I spent the night with the new guy in my life.
His dad was working out of town and his mom had to go help her mother at the Mayo clinic.
Oh my gosh!
I forgot how tired tired really is.
What it feels like to get sporadic sleep.
And only a little at that.
How I have to "time" my shower.
Either having company join me or' listening' while rushing through, before he wakes up.
And how strategic, completing my make-up regimen can be.
(Remembering I only have mascara on one eye because I stopped to feed him...)
(Rereading this up to this point, I see that it could be misunderstood to be a needy man I am posting about-but it's not, it's a baby!) (Go back and try reading it that way :).
It is times and experiences like this that make me look back and wonder how I did it with 5 children.
Granted some things were sacrificed.
But I don't know how I didn't just find a horse or large dog and ride off into the sunset....
It makes me feel sorrow for the things I said to Reyna.
The unrealistic expectations I had of her, followed by reprimanding and guilt because they weren't met.
It makes me want to give her a hug and words of praise and encouragement for ALL that goes into parenting.
For how difficult and sometimes unrelenting it can be.
It is easy for me to look back now and have a new revised plan (until I am personally put back in a similar situation.)
It is often tempting to beat myself up in the arrears for "things I should have done different".
This humble pie (of reliving it) balances my diet now and then as I realize the truths- that I did what I could at the time.

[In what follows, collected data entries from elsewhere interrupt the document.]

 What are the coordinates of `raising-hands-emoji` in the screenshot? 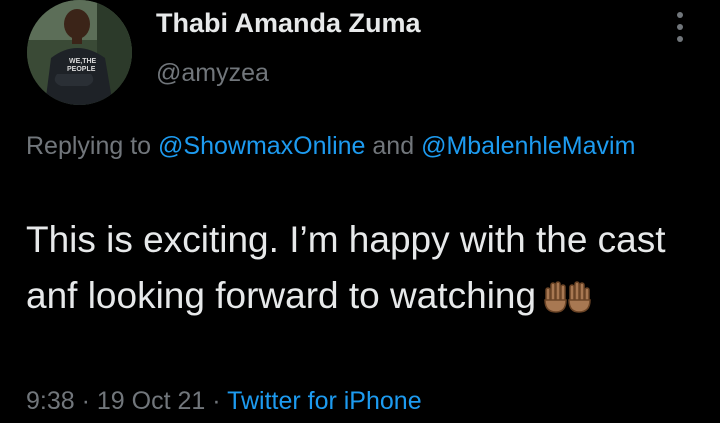 It's located at (568, 302).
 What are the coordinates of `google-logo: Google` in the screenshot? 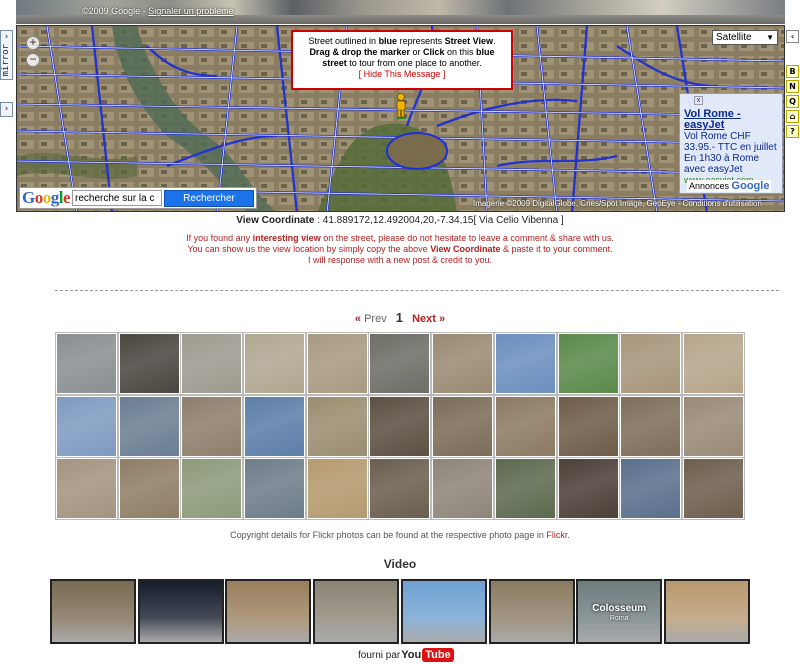 It's located at (46, 198).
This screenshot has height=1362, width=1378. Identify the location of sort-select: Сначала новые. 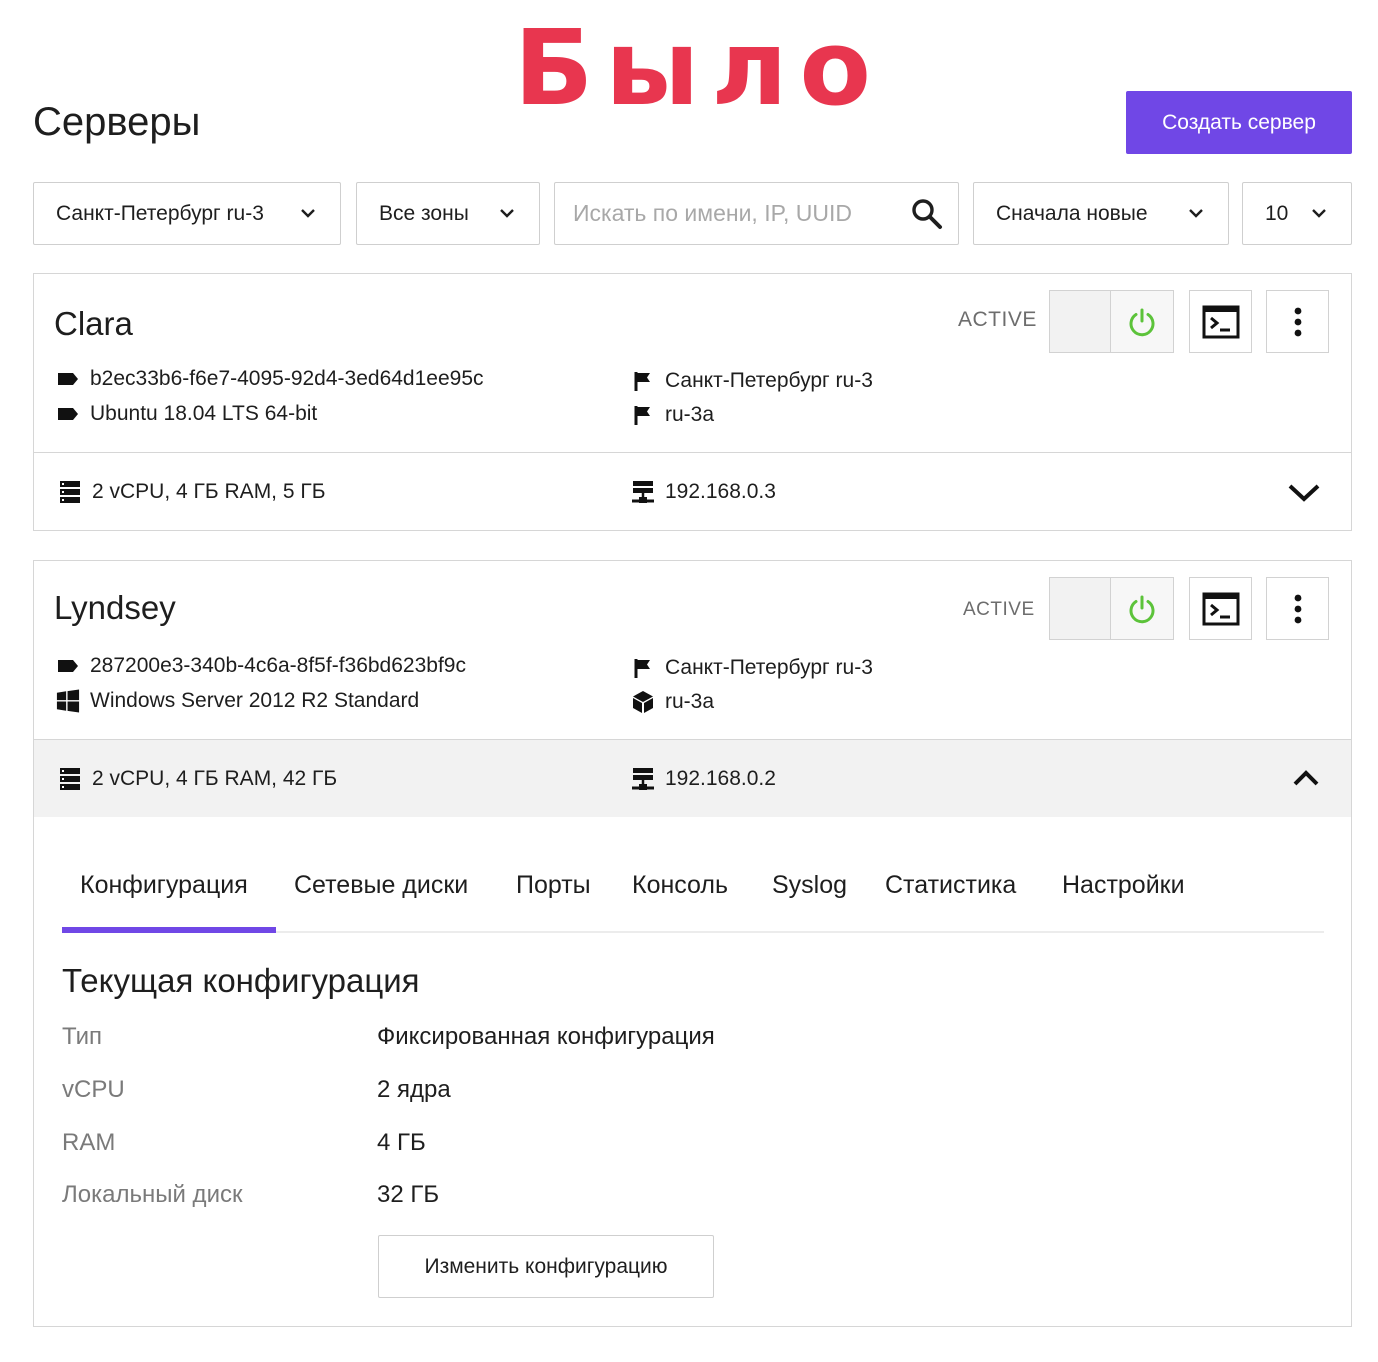
(1101, 214).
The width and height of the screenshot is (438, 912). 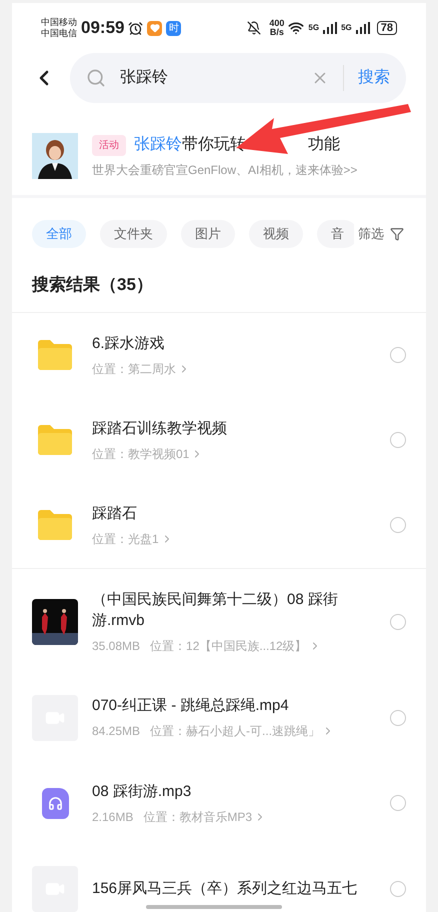 I want to click on file-size: 35.08MB, so click(x=116, y=646).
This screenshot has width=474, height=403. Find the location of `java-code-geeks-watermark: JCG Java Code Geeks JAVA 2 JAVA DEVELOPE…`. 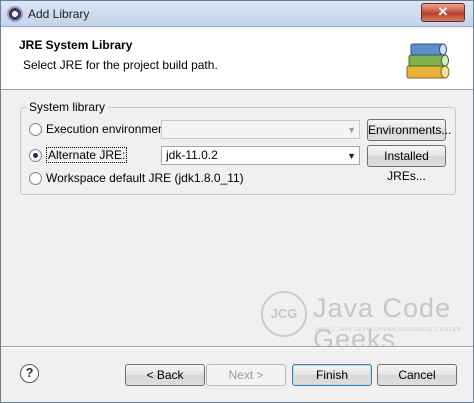

java-code-geeks-watermark: JCG Java Code Geeks JAVA 2 JAVA DEVELOPE… is located at coordinates (366, 322).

If there are mothers or fathers reading this who are feeling like "you aren't doing enough", STOP IT! (No, keep reading..)
You can never "parent enough" because what we want, is what is best for our children, and thus we require perfection - from ourselves.
It will never happen. (If you are perfect, this is not the blogspot place for you. No, you do not belong in the zoo. The circus is the place for you-Put Me In the Zoo.)
And besides that, even if by some miraculous chance you were born perfect, FYI the world isn't.
Go easy parents.....You never fail as a parent as long as you keep trying and love your children!
I had to reread your post a couple times to get what you're talking about. It's amazing how quickly we forget what its like to be around a newborn. The first time that I got to sleep for 4 hours, I felt completely rested. LOL!
ReplyDeleteThanks for this! It is SO easy to let guilt take over! And, oh, the pressure of being a "perfect" parent! My biggest challenge these days, like you were talking about, is lack of sleep. I get so CRANKY and short w/my girls if I'm tired, enter:GUILT! This post is a great reminder to cut ourselves a little slack. Thanks!!!!!
ReplyDeleteThis is wonderful, Reyna. I am so stinkin' hard on myself and I feel like I never "parent enough" or parent correctly. Thank goodness they have a perfect heavenly Father.
ReplyDeleteWe try so hard and still fall so short of how we WISH we could be!